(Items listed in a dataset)
╔══
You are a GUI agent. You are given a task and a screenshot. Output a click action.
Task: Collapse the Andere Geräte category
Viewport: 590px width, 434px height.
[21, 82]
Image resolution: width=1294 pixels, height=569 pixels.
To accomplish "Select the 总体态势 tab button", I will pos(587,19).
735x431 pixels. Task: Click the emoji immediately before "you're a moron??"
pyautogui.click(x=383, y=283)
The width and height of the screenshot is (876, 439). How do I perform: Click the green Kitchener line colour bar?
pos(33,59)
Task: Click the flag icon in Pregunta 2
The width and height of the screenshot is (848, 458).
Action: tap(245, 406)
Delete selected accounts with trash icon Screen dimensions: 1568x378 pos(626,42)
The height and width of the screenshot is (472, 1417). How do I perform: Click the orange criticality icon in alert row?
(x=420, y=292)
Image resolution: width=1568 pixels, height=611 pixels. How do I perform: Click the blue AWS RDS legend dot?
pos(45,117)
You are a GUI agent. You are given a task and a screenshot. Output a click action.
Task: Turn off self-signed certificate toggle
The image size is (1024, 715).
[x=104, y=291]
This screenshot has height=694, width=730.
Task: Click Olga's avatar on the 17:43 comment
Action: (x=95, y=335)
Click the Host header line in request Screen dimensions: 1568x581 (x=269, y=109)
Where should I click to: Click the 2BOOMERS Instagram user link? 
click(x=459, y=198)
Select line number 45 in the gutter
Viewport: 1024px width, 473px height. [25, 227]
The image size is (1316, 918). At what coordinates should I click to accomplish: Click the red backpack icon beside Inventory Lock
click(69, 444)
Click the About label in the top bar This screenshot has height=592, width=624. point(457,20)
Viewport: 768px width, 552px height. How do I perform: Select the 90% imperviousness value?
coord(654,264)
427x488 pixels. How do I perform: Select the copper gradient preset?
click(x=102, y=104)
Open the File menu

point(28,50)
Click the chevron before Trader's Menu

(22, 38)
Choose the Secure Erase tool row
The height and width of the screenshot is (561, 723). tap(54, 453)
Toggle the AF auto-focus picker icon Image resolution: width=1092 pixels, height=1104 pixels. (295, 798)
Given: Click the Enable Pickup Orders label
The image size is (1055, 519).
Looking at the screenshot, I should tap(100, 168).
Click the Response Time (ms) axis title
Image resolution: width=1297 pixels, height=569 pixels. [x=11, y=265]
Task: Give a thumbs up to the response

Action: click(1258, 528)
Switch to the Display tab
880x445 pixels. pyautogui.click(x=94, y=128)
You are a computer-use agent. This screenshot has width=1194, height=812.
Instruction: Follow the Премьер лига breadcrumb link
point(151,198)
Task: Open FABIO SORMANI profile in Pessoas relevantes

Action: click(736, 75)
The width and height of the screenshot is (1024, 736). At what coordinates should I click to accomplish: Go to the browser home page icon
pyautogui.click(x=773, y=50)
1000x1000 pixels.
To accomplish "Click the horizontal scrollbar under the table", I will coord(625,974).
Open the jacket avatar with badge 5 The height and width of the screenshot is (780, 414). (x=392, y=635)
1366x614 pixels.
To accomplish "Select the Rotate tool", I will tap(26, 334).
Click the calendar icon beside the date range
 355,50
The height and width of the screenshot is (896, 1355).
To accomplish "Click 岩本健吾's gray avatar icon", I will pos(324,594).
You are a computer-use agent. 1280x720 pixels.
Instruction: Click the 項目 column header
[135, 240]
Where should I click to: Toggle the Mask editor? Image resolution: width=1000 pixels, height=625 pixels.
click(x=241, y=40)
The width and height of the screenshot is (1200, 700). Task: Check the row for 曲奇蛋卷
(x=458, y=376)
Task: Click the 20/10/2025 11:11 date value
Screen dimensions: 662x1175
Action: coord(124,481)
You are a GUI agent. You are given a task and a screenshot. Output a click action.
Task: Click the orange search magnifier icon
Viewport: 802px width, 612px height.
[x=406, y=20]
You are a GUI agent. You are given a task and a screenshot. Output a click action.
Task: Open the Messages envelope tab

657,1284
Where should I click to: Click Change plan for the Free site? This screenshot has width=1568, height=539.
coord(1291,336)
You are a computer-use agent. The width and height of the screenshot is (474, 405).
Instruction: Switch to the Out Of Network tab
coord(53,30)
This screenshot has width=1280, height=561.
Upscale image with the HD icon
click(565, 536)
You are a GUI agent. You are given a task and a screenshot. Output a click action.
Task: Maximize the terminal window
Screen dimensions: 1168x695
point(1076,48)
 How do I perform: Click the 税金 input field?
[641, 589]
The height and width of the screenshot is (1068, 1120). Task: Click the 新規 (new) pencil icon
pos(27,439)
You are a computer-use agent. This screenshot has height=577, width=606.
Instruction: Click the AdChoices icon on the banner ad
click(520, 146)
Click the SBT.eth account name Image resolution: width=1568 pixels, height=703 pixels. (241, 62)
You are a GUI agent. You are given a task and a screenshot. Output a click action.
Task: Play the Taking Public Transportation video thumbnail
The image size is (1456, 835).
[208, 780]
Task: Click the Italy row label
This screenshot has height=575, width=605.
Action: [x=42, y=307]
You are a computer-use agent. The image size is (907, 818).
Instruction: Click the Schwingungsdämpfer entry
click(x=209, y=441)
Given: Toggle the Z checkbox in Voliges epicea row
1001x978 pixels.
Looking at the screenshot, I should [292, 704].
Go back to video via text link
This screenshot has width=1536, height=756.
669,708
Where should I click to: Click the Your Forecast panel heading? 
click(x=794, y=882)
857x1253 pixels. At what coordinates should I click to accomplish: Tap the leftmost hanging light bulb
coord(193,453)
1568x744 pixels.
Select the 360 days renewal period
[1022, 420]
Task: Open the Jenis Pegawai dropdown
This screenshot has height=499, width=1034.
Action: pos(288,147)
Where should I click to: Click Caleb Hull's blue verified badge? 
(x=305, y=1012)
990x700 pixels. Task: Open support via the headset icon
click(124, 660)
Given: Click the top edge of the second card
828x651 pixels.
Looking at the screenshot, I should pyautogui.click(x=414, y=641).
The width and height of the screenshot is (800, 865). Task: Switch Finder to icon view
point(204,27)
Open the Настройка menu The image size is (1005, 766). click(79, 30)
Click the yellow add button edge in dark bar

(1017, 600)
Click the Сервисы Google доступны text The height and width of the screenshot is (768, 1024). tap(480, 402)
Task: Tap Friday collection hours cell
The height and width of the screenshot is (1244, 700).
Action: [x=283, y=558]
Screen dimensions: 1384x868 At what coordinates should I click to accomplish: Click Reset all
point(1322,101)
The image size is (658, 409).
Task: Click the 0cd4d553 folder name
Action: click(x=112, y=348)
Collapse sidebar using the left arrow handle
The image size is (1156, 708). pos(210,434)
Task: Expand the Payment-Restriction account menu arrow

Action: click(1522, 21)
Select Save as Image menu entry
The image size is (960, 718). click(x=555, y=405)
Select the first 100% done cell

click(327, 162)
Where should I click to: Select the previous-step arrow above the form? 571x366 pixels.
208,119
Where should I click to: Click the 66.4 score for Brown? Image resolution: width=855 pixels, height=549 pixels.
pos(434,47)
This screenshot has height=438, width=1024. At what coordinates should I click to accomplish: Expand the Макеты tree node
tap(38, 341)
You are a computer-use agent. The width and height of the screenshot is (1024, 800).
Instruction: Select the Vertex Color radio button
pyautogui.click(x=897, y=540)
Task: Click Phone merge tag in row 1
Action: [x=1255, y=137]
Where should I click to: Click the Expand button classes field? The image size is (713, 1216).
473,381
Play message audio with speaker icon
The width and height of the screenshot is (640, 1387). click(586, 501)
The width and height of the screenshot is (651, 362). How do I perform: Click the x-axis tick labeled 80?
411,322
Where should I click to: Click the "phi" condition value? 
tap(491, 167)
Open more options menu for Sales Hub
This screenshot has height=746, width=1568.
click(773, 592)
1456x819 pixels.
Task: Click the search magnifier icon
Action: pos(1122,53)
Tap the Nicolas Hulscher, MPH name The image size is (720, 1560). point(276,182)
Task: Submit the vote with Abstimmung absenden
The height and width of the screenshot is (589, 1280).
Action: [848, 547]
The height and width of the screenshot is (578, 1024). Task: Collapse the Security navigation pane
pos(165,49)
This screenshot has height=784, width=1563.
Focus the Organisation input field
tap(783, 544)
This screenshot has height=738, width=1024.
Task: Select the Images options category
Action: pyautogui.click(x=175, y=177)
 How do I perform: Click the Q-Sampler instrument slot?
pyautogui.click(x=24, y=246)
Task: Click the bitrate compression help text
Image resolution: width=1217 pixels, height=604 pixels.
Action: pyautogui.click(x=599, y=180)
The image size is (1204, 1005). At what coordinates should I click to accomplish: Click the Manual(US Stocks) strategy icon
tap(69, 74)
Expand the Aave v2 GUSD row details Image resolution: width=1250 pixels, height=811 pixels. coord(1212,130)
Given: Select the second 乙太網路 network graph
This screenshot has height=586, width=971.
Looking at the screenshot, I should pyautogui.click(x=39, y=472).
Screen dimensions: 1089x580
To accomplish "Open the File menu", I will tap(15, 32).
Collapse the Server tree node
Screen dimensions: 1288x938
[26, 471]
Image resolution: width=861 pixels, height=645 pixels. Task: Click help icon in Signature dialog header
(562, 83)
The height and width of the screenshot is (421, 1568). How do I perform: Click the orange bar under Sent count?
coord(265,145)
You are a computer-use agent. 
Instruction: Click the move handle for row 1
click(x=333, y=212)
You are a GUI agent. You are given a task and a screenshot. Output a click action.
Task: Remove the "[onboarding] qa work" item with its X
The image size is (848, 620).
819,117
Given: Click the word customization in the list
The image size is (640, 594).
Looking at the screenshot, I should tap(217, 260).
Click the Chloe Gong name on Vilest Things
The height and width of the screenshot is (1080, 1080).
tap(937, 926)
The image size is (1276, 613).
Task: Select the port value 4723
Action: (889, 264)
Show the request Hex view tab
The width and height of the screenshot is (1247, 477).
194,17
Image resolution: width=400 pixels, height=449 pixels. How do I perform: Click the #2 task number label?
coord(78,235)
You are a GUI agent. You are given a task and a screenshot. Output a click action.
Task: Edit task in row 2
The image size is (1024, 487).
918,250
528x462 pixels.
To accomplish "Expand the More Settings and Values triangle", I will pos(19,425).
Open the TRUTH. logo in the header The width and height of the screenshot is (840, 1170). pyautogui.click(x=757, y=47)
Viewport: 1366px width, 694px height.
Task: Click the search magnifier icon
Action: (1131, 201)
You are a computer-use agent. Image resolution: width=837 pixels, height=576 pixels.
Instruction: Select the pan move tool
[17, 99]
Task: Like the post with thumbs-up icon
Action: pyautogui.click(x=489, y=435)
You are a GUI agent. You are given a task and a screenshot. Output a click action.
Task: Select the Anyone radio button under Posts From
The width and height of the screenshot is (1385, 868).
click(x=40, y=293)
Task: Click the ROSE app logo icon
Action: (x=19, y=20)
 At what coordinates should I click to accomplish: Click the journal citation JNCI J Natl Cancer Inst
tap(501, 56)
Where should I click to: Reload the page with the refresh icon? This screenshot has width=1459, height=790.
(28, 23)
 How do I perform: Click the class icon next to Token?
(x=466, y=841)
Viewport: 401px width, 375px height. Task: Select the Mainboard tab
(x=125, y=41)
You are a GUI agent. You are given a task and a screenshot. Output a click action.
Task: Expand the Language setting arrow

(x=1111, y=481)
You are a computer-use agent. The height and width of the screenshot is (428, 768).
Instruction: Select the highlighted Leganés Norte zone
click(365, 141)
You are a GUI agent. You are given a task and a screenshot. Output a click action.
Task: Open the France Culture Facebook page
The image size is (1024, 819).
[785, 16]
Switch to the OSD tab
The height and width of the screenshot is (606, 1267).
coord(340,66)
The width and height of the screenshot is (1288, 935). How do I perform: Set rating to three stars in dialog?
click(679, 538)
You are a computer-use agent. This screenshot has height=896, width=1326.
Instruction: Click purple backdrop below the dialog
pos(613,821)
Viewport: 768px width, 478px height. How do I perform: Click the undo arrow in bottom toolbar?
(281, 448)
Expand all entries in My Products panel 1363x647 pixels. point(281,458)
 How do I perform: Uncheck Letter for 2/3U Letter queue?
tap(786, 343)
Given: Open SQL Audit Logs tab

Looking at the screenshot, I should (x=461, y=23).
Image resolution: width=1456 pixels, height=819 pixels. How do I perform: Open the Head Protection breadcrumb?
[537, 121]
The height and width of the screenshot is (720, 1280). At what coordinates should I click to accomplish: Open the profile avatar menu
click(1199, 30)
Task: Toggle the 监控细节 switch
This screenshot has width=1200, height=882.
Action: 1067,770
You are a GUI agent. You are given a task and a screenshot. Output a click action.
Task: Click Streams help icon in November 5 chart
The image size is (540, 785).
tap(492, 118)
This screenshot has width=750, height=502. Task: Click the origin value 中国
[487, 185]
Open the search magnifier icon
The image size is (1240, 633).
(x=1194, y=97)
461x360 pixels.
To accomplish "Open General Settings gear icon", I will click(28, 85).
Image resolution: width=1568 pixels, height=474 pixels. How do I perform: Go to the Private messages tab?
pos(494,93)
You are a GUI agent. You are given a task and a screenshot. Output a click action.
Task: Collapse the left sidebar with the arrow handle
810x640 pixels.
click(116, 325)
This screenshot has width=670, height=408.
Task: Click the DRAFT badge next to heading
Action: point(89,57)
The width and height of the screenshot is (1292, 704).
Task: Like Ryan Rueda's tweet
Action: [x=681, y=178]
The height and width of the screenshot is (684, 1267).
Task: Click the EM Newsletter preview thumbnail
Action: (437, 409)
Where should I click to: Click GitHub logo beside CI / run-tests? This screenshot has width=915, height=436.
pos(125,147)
╚══
* The problem *
Whenever the word "Settings" shows up in a line above, copy that line.

* Exercise answer *
To accomplish "Expand the More Settings and Values triangle", I will pos(19,425).
To accomplish "Open General Settings gear icon", I will click(28, 85).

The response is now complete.